• TASK PROMPT:
Which lines of the records below contain the word "accomplish"? Show each of those lines in full.

• Records of locating words and elements:
»»
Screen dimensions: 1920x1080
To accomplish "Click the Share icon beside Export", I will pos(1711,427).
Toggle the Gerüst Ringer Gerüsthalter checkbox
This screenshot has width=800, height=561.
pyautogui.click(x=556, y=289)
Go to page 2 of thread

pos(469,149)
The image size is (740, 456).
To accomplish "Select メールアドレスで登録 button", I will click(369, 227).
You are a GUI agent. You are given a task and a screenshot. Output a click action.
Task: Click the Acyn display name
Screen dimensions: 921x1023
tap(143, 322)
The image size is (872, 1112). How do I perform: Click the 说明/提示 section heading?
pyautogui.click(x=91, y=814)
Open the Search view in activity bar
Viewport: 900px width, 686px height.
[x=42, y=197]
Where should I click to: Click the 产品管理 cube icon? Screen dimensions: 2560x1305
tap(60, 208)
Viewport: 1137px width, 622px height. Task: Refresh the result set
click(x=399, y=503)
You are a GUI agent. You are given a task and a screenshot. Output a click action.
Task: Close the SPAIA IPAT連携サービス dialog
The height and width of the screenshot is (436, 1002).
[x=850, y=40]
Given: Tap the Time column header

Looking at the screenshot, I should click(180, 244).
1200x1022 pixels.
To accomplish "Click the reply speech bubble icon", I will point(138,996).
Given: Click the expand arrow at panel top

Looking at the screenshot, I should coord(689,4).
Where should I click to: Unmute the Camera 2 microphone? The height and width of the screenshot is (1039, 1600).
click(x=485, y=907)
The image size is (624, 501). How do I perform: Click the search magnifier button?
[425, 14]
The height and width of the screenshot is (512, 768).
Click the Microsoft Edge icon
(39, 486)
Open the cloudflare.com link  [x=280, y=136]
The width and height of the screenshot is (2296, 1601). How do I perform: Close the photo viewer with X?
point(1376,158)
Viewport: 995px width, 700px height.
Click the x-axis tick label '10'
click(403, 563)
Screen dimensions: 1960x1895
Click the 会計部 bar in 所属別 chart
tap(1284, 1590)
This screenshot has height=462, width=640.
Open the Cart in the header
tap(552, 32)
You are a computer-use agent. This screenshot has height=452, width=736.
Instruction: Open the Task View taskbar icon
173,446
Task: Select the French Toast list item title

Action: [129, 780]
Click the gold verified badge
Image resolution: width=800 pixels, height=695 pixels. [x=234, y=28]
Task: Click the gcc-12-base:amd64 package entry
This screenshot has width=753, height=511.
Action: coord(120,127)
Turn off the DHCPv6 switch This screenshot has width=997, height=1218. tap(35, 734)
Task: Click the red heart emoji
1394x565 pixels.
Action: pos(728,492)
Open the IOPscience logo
««
• OUTPUT:
To accomplish "Click the Share icon beside Export", I will pos(1711,427).
To accomplish "Select メールアドレスで登録 button", I will click(369, 227).
To accomplish "Click the reply speech bubble icon", I will point(138,996).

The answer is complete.